Penso anche che il solo interrogativo sull’eventuale sopravvivenza di una Ucraina indipendente, laddove quell’aiuto non vi fosse stato, dovrebbe incalzare le coscienze di quanti, e non sono pochi, dal principio giudicano eticamente errato il ricorrere alle armi per sanare una ferita al diritto che pure riconoscono tale.

Naturalmente ciascuna di queste convinzioni, o dubbi, ha il dovere di misurarsi con l’altra domanda fondamentale: quando e come questa guerra precipitata nel cuore di un continente di nuovo lacerato potrà concludersi?

Il ritorno di Draghi

Qualche giorno fa ho letto l’intervista al Segretario del Consiglio di sicurezza e difesa ucraino, uno degli uomini oggi alla guida di quel paese. Alla domanda sul costo eventuale del ricorso all’arma atomica ha replicato più o meno così: «La bomba vada a farsi fottere. Di fronte a Satana noi non ci pieghiamo».

È propaganda? Sì, o almeno lo spero. Direi che è anche una rimozione della portata simbolica di uno spartiacque storico datato 6 agosto del 1945. Ma soprattutto la domanda è cosa vogliano dire queste parole nel lessico della democrazia europea di questo nostro tempo.

Me lo chiedo anche per un’altra ragione. Più o meno in contemporanea con le dichiarazioni del mio compagno di banco sulla guerra e le armi, l’ultimo nostro premier, Mario Draghi, ha ricevuto dall’Mit (Massachusetts Institute of Technology) un riconoscimento prestigioso, il premio Miriam Pozen.
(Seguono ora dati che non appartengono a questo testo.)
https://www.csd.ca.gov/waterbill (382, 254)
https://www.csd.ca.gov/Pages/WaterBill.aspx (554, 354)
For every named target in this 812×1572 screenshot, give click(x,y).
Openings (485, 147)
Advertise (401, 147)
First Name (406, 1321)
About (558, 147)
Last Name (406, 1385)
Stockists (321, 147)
Nell’occasione ha tenuto una lectio densa di analisi e commenti preziosi, nello specifico su due capitoli dell’attualità dotati di un legame stretto, il conflitto in Ucraina e il ritorno di un’inflazione mai così allarmante da decenni.
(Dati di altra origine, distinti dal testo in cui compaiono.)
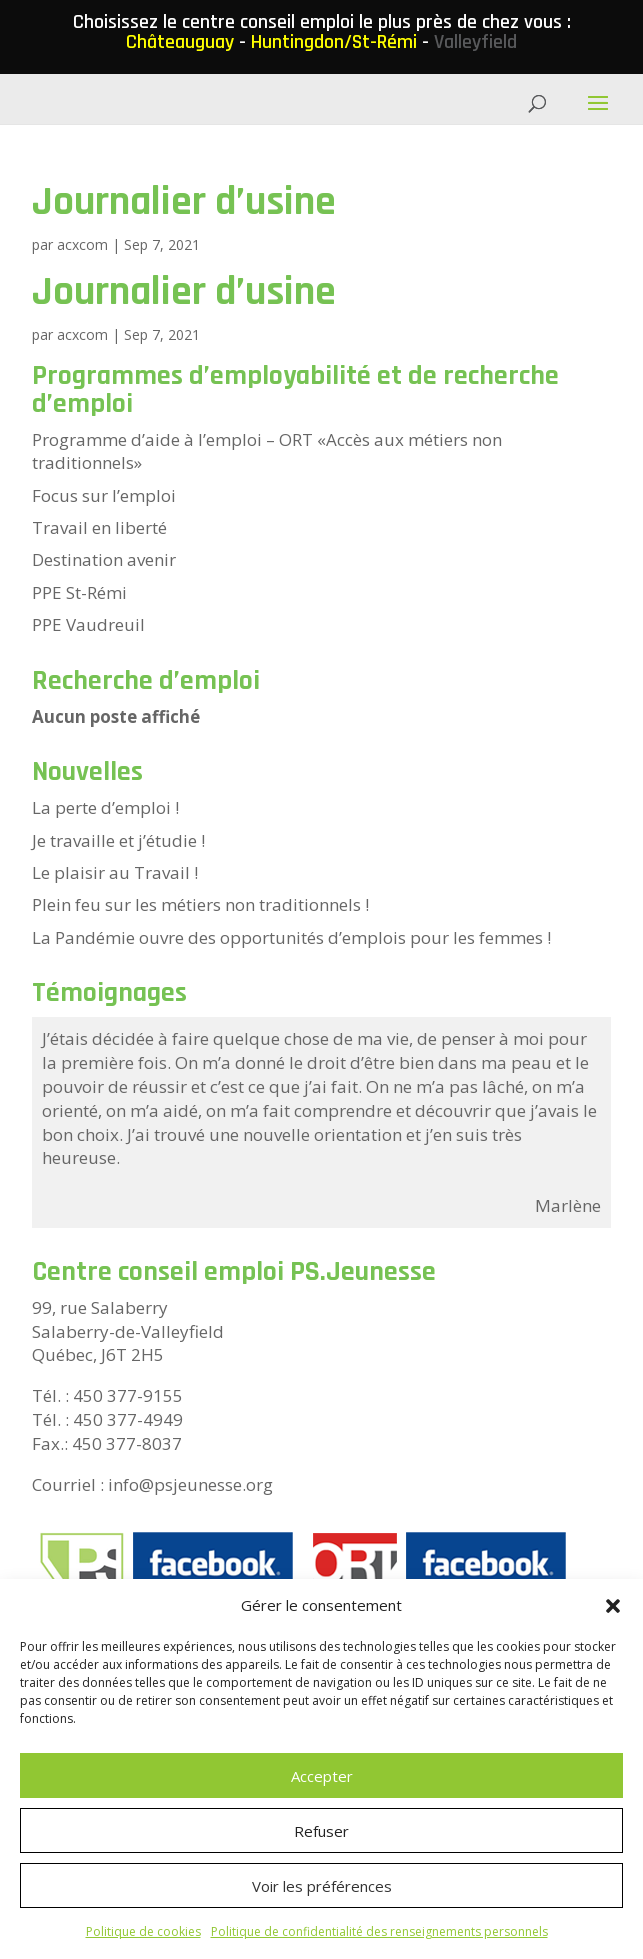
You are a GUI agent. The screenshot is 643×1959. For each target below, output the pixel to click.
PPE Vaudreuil (88, 624)
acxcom (82, 244)
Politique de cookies (143, 1931)
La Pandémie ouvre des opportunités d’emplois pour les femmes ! (291, 937)
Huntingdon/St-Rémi (334, 42)
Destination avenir (104, 559)
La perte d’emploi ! (105, 807)
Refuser (321, 1831)
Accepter (322, 1776)
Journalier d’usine (184, 202)
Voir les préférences (322, 1886)
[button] (613, 1606)
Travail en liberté (99, 527)
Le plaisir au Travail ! (115, 872)
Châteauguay (180, 42)
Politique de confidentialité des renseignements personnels (379, 1931)
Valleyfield (475, 42)
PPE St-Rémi (79, 592)
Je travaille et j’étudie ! (118, 840)
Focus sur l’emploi (104, 495)
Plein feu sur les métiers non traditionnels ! (200, 904)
Nello svolgersi del discorso ha scelto la via della massima chiarezza, come è giusto che sia, sino a sancire come non vi sia «alternativa per gli Stati Uniti, l’Europa e i suoi alleati che garantire che l’Ucraina vinca questa guerra». E poco più avanti: «Dobbiamo essere pronti a intraprendere un percorso con l’Ucraina che porti alla sua adesione alla Nato».

La terza via

Ora, la domanda che immagino lecita è se l’ipotesi di promuovere a bombardamenti in corso un processo di estensione della Nato sino dentro il perimetro del conflitto che si sta combattendo non implichi una escalation ancora più devastante e prossima – solo dirlo inquieta – a una terza guerra mondiale.

E allora il tema diventa chiarire quale lingua abbia cittadinanza di essere parlata in questo tempo segnato dalla scomunica reciproca di chi utilizza categorie e lessico opposti.
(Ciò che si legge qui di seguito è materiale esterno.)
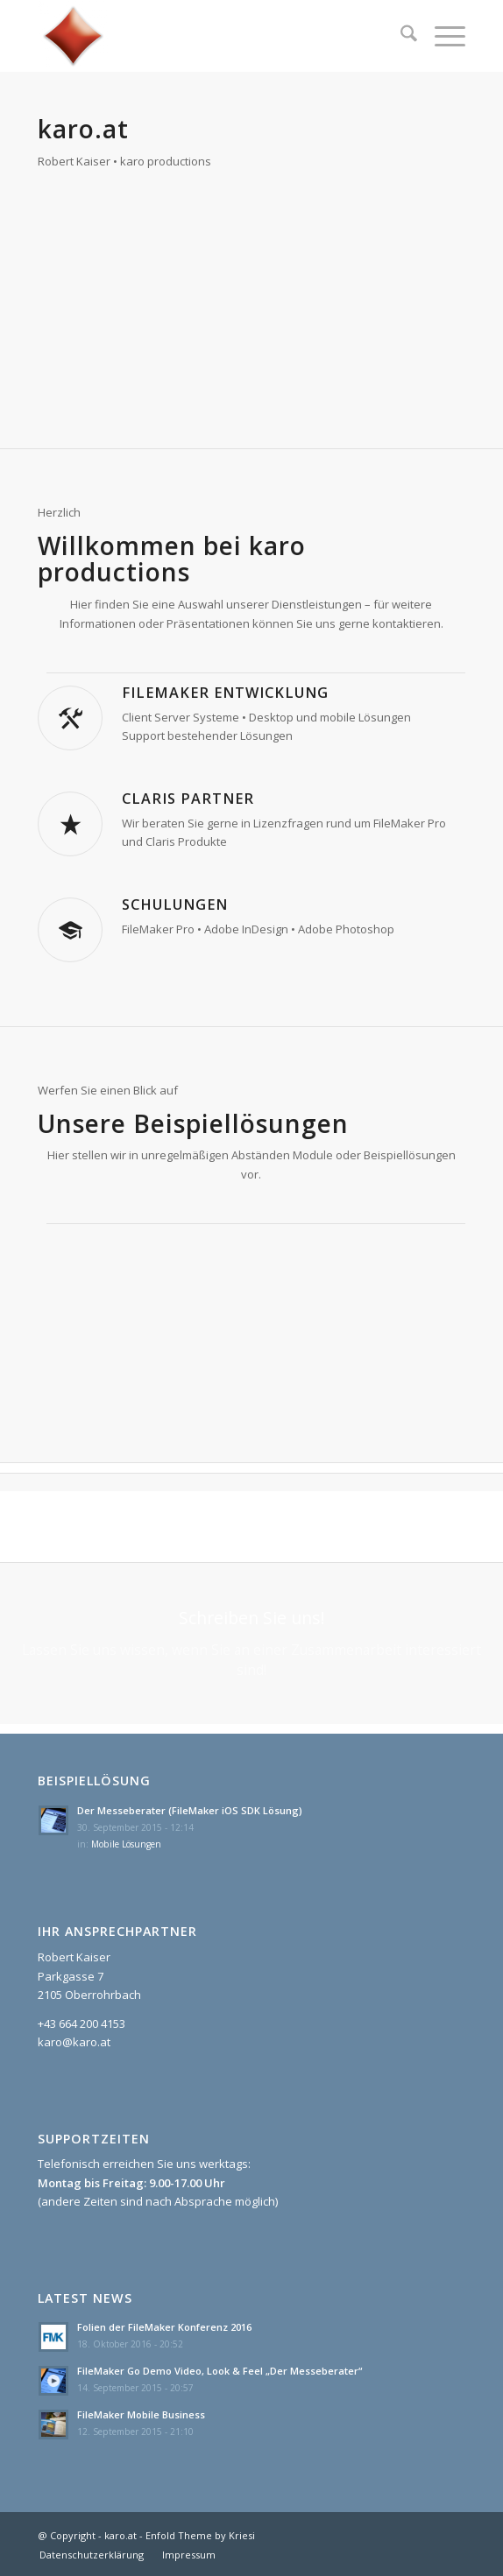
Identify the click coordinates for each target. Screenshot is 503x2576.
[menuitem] (400, 36)
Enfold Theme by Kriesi (200, 2535)
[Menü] (441, 36)
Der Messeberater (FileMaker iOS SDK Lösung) (189, 1810)
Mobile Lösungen (126, 1844)
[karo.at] (208, 36)
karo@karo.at (74, 2042)
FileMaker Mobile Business (141, 2414)
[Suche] (400, 36)
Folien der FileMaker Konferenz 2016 (164, 2326)
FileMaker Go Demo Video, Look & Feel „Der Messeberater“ (219, 2370)
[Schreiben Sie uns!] (251, 1643)
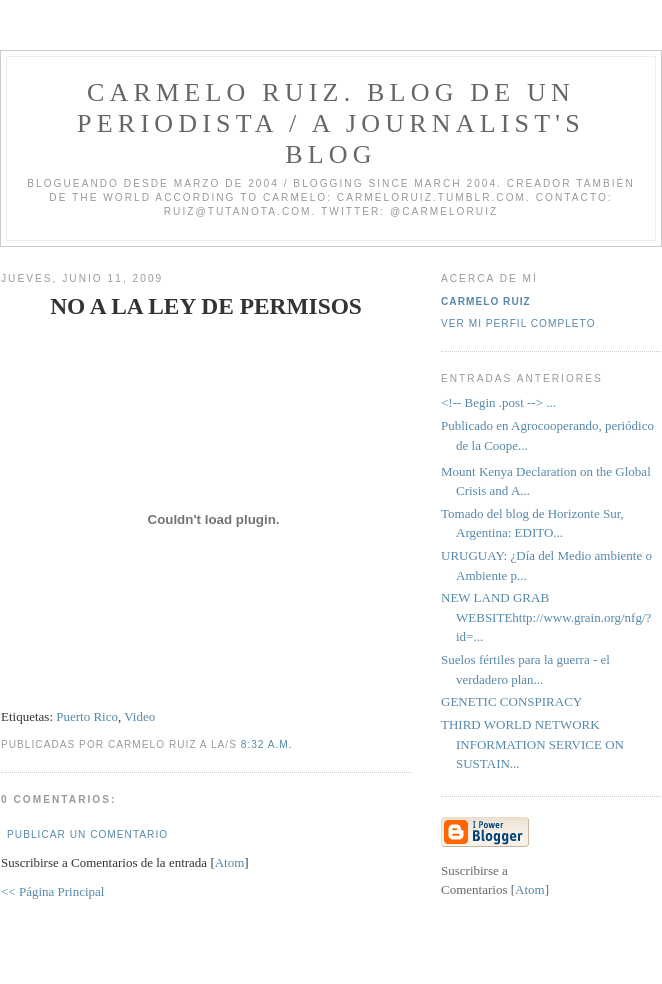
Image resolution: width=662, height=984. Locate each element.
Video (139, 716)
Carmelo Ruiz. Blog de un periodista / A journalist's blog (331, 123)
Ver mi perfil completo (518, 323)
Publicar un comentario (87, 834)
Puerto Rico (87, 716)
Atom (230, 862)
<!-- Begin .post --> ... (498, 402)
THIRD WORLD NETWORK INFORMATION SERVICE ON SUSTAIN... (532, 744)
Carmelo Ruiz (486, 301)
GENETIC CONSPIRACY (511, 701)
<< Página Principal (52, 891)
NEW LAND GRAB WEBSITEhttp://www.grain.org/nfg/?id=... (546, 617)
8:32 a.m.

Paolo Ciani si è visto rimbrottato da dentro la comunità che da qui in avanti avrà il compito di dirigere. Ci sta. Siamo pur sempre il Pd e se non avessimo di queste reazioni al fondo non saremmo più noi.

Ma se un ex primo ministro del nostro paese, da noi convintamente sorretto sino a una caduta che non abbiamo potuto evitare, si mostra propenso a pigiare il pedale dello scontro con Mosca sino a non escludere, almeno implicitamente, un crescendo del conflitto in atto da concludersi solamente con una “vittoria” sul campo, è lecito, anche dall’interno del Partito democratico fare appello a quella ragionevolezza che non può spingersi oltre la soglia della sopravvivenza?

Ecco, forse tra il mio compagno di banco e il penultimo inquilino di Palazzo Chigi sarebbe bene che la sinistra si mettesse a cercare una terza via. Che da che mondo è mondo esiste sempre.